L'effetto della riforma degli appalti
L'incremento è collegato all'innalzamento delle soglie introdotto nel 2021 e successivamente confermato dal nuovo Codice dei contratti pubblici, entrato in vigore nel 2023.
Il presidente dell'Anac, Giuseppe Busia, nella sua ultima relazione al Parlamento aveva già evidenziato come gli affidamenti diretti rappresentino ormai quasi il 95% delle acquisizioni complessive della pubblica amministrazione. L'Autorità segnala inoltre un forte incremento delle commesse concentrate nella fascia tra 135 mila e 140 mila euro, passate da 1.549 nel 2021 a 13.879 nel 2025.
Secondo Busia, questa concentrazione può favorire sprechi, frazionamenti artificiosi degli appalti, comportamenti opportunistici e, nei casi più gravi, il rischio di infiltrazioni della criminalità negli appalti pubblici.
Le conseguenze sul piano penale
L'Anac richiama l'attenzione anche sugli effetti delle recenti modifiche normative sul fronte della repressione dei reati.
Negli affidamenti diretti, infatti, non essendoci una procedura di gara, non trovano applicazione i reati di turbativa d'asta e turbata libertà del procedimento di scelta del contraente. Inoltre, l'abrogazione del reato di abuso d'ufficio, entrata in vigore nel 2024, ha ulteriormente ristretto gli strumenti di tutela penale, lasciando perseguibili solo eventuali condotte corruttive o altri reati specifici qualora ne ricorrano i presupposti.
I dati sulle inchieste
Nel rapporto dedicato a "Corruzione e appalti", che analizza il periodo compreso tra il 1° gennaio 2020 e il 15 maggio 2026, l'Anac censisce 141 procedimenti penali relativi a episodi di corruzione o altre anomalie nei contratti pubblici.

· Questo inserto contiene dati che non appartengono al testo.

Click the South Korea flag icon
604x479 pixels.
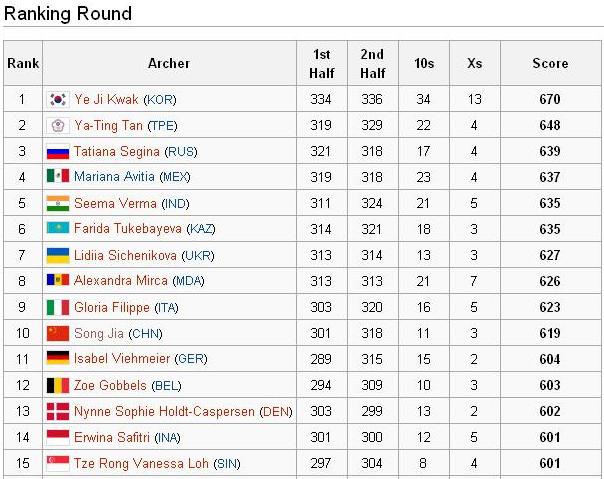pyautogui.click(x=57, y=100)
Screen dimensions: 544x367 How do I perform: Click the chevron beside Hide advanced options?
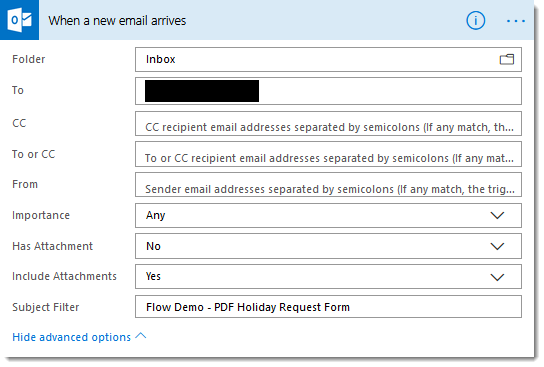click(141, 335)
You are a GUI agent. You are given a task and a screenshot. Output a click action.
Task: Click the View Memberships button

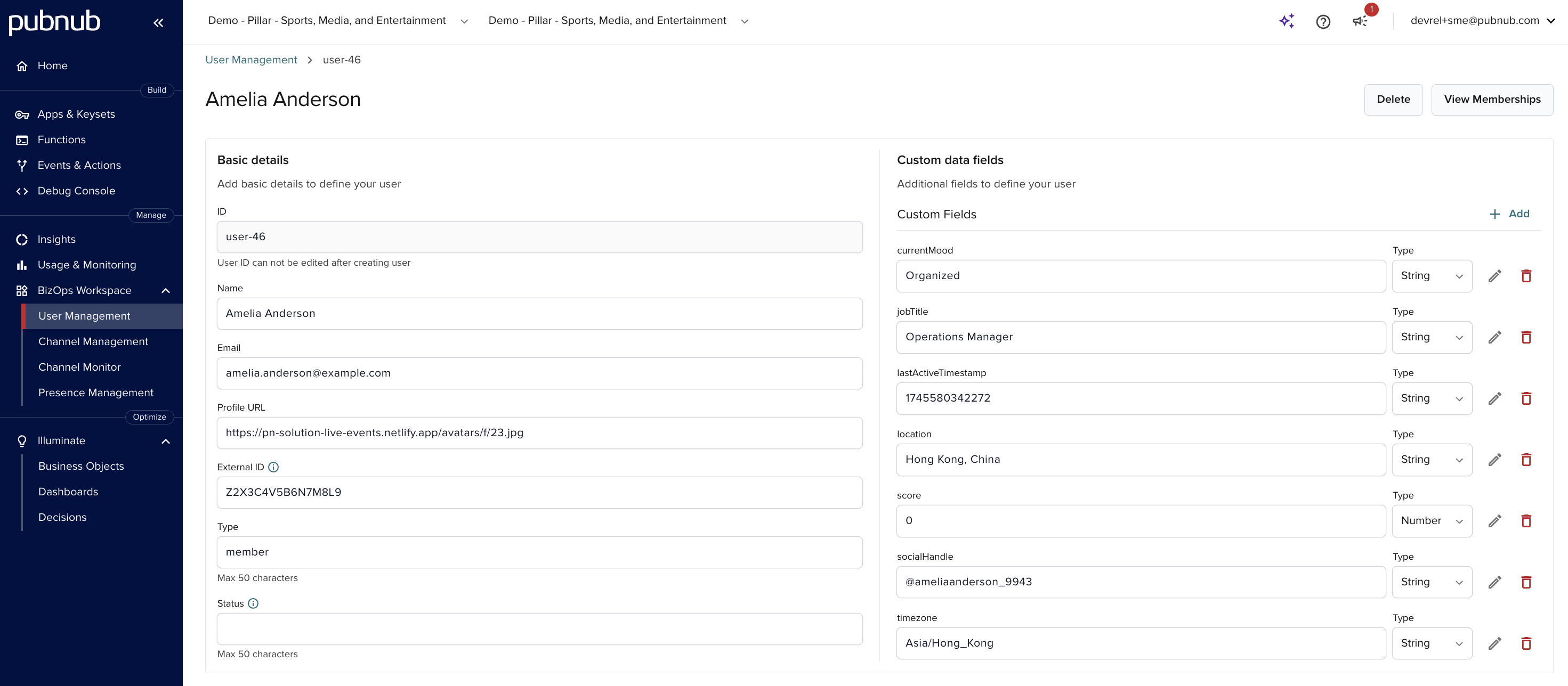pos(1492,99)
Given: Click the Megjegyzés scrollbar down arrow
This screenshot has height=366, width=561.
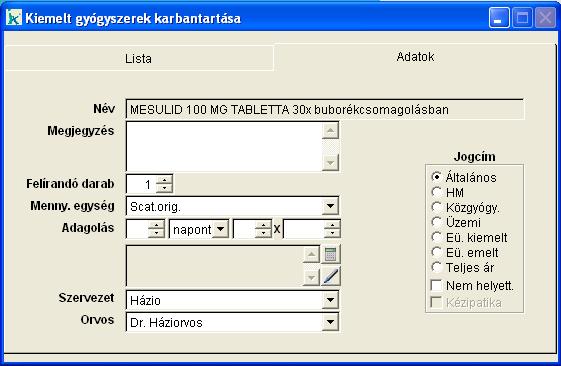Looking at the screenshot, I should pos(330,163).
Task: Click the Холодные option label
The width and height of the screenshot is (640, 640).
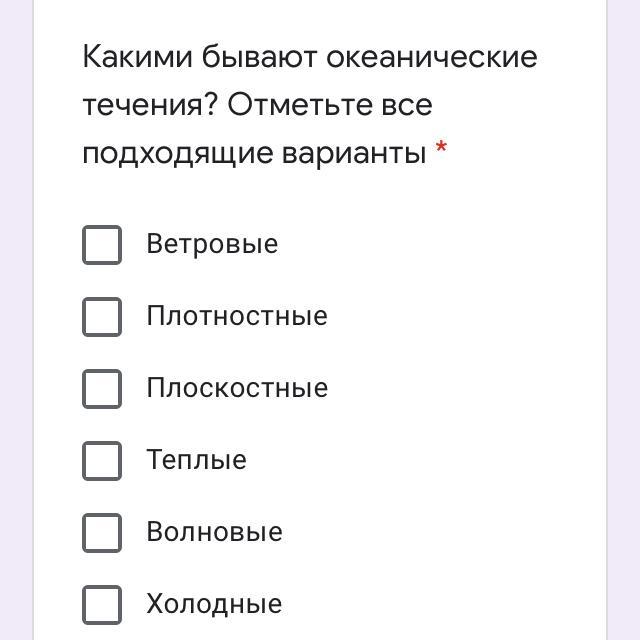Action: (214, 605)
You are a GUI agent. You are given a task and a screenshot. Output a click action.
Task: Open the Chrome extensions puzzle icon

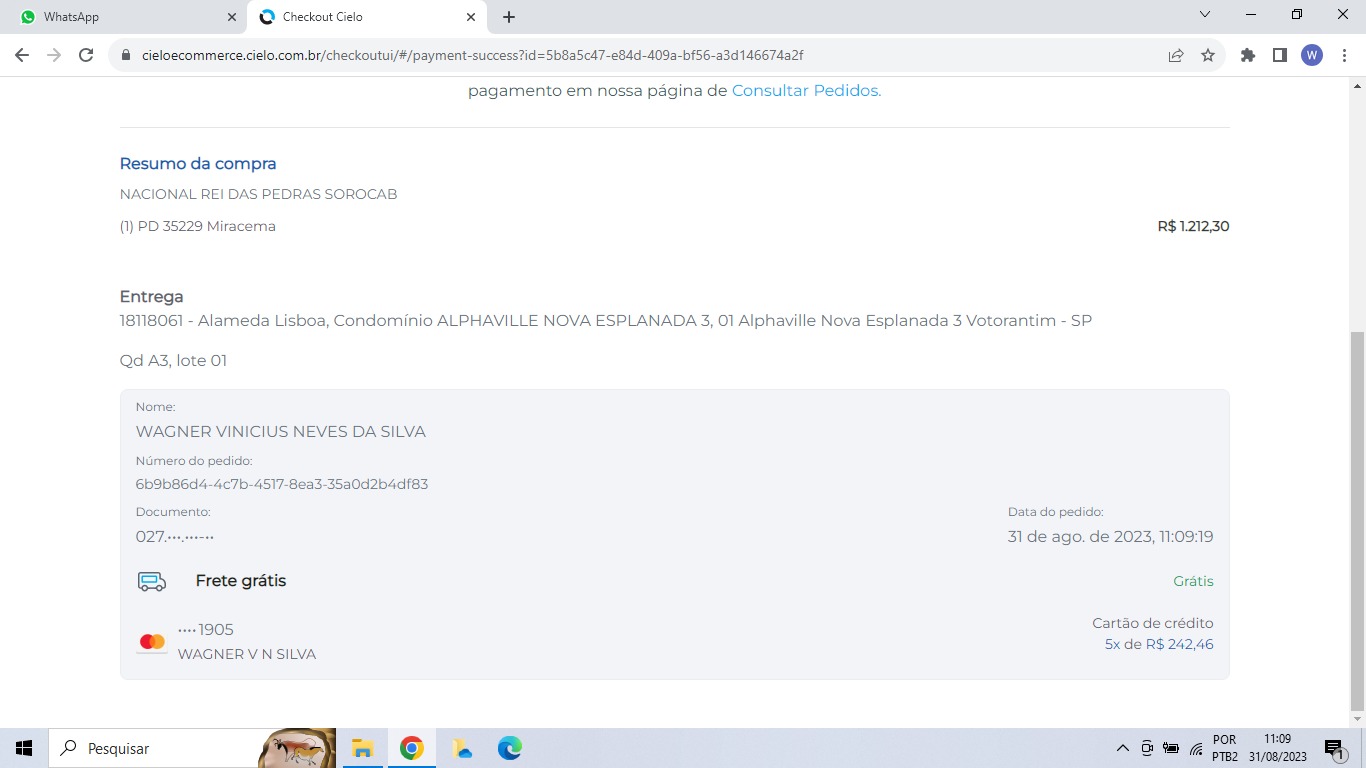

Tra i reati contestati prevalgono la turbativa d'asta e la turbata libertà di scelta del contraente, che rappresentano il 28% dei casi esaminati. Seguono i reati di corruzione, pari al 22%, mentre gli episodi di concussione risultano decisamente più contenuti.
L'Autorità ritiene che questi dati confermino la necessità di mantenere elevati i livelli di trasparenza e controllo negli affidamenti pubblici, soprattutto dopo le modifiche introdotte dalla recente riforma del settore.